Records from a collection:
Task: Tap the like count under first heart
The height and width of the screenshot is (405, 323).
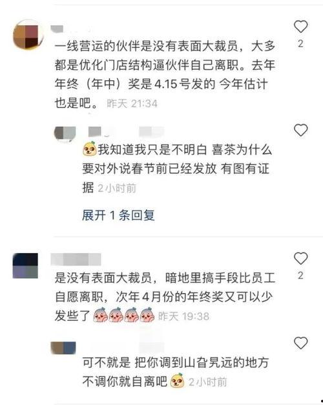Action: [x=300, y=43]
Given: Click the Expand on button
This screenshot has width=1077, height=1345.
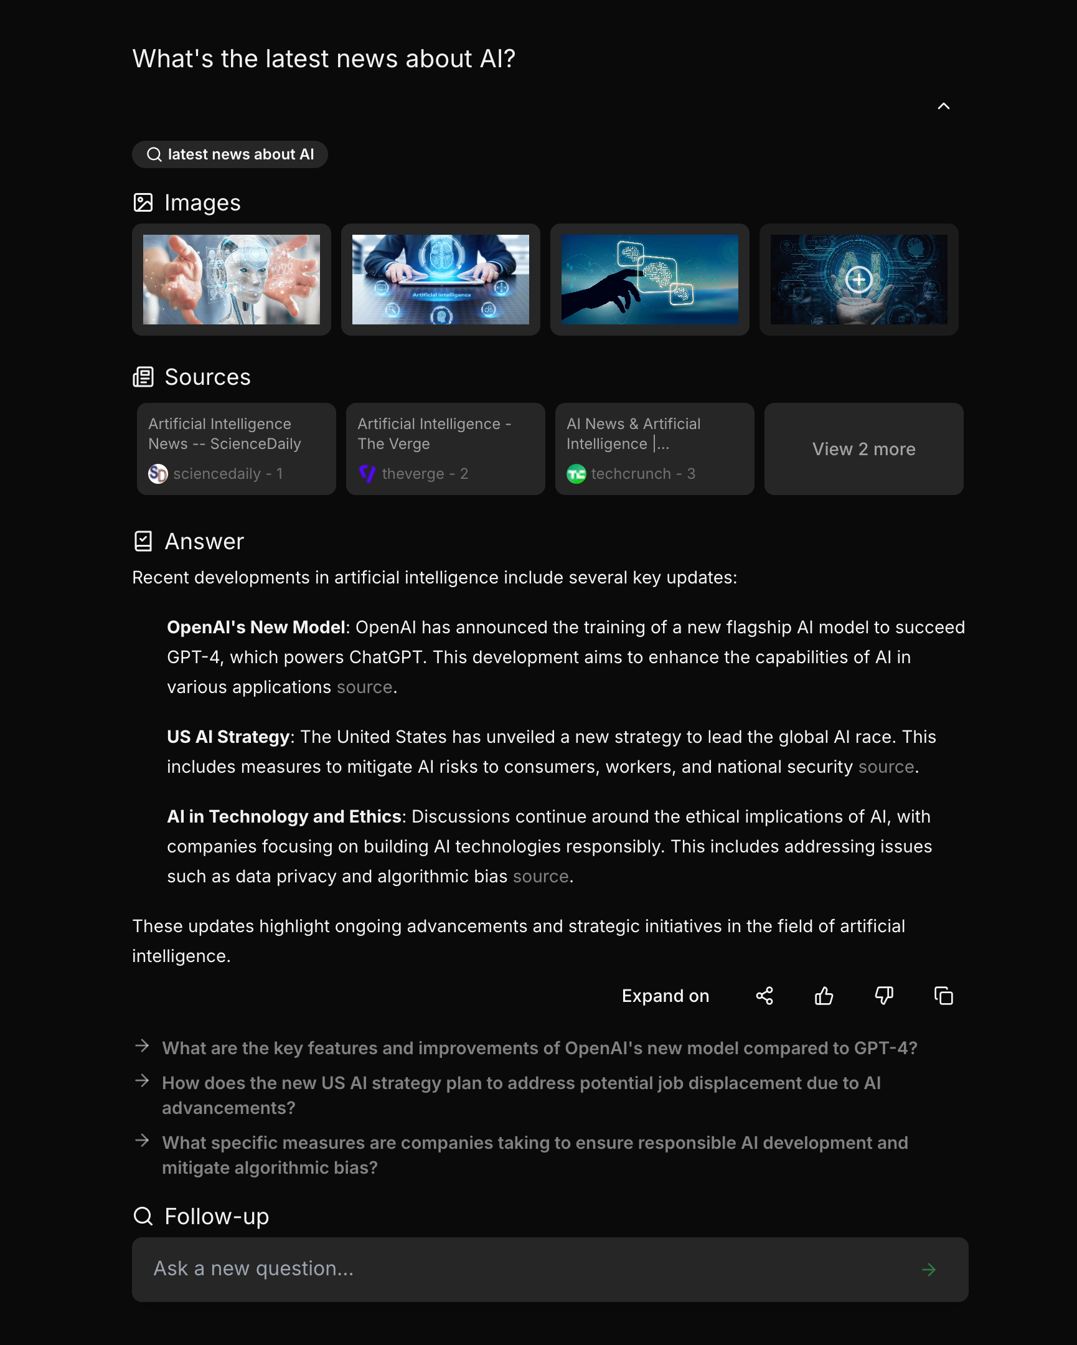Looking at the screenshot, I should [665, 996].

Activity:
The lines to retype run from the one containing "The height and" through the last line of the records above; write them exactly and skip the pictures.

Response to this exercise:
The height and width of the screenshot is (405, 323).
Action: [x=300, y=43]
Given: Click the Expand on button
This screenshot has width=1077, height=1345.
Looking at the screenshot, I should [665, 996].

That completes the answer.